И немедленно же новое «ощущение» государства зародилось в просветленной душе г-на Струве, немедленно же его мистическое сознание обогатилось новой «тайной», с которой он отныне неустанно «соприкасается», на поучение и удивление «банальных радикалов» из кадетской партии. Г-н Струве заговорил о «святости» власти и «религиозном» значении Бисмарка, он возвысился даже до постижения государства как самостоятельной, не зависимой от составляющих его индивидуумов, верховной «личности».
Можно как угодно разлагать государство на атомы и собирать его из атомов, можно объявить его «отношением» или системой «отношений». Это не уничтожает того факта (!), что психологически всякое сложившееся государство есть как бы некая личность, у которой свой верховный закон бытия[19].
Ну, чем ни религия? Налицо не только «ощущение» божественности государства, но и вера в личное бытие этого бога. Г-н Струве имел полное право сказать, что проблема государства «соприкасается» для него «в настоящее время с проблемой не только культуры, но и религии»[20]. Вот только слова «как бы некоторая» в основном догмате новой веры надо устранить, – да и не «личность» следовало сказать, а «Ипостась». Не привык еще г-н Струве к мифотворчеству.
Как бы то ни было, наряду с нуменальной религией абсолютного самоопределения человеческой личности мы получаем феноменальную – поистине «феноменальную»! – религию абсолютного самоопределения государственной Ипостаси.
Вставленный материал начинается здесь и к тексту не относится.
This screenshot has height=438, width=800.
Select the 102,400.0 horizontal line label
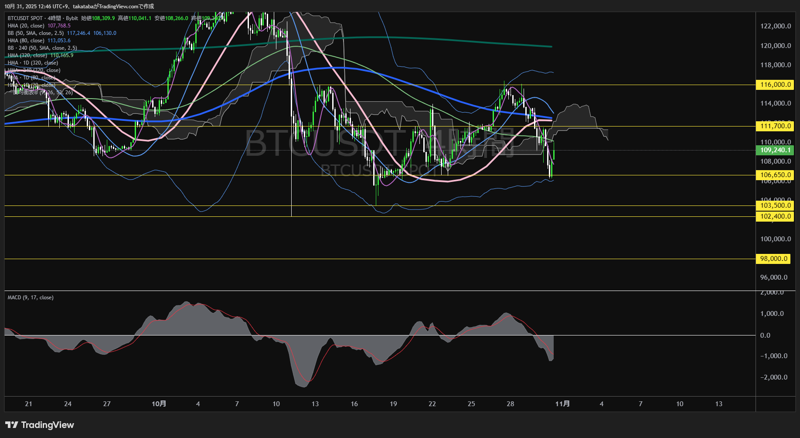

Эта чудовищная двойная бухгалтерия – и притом не в какой-либо второстепенной области, а в сфере самых заветных идеалов, в сфере конечных откровений и верований – так огорошила г-на Мережковского, что он даже сопоставил, правда без обдуманного намерения, г-на Струве и г-на Меньшикова. Сопоставление, на мой взгляд, действительно неуместное. Нет никаких оснований к тому, чтобы заподозрить г-на Струве в неискренности. В том-то и состоит психологический интерес буржуазной религиозности, что здесь эта двойная, а иногда и тройная бухгалтерия есть продукт чистейшего «правдоискательства». Извне такого сорта «религии» бывают порою как две капли воды похожи на идейные товары, поставляемые по специальному заказу г.г. Меньшиковыми, но изнутри это действительно религия, истинная вера, наполняющая душу ее обладателя не желчной злобой против всех и всего в мире, а глубоким, благолепным чувством высшего самоудовлетворения. Если тут и есть лицемерие, то совершенно особого рода: это чистое, безгрешное, святое лицемерие, – последний термин, в добавление к многочисленной коллекции народившихся за последнее время «святынь», я рекомендую в особенности.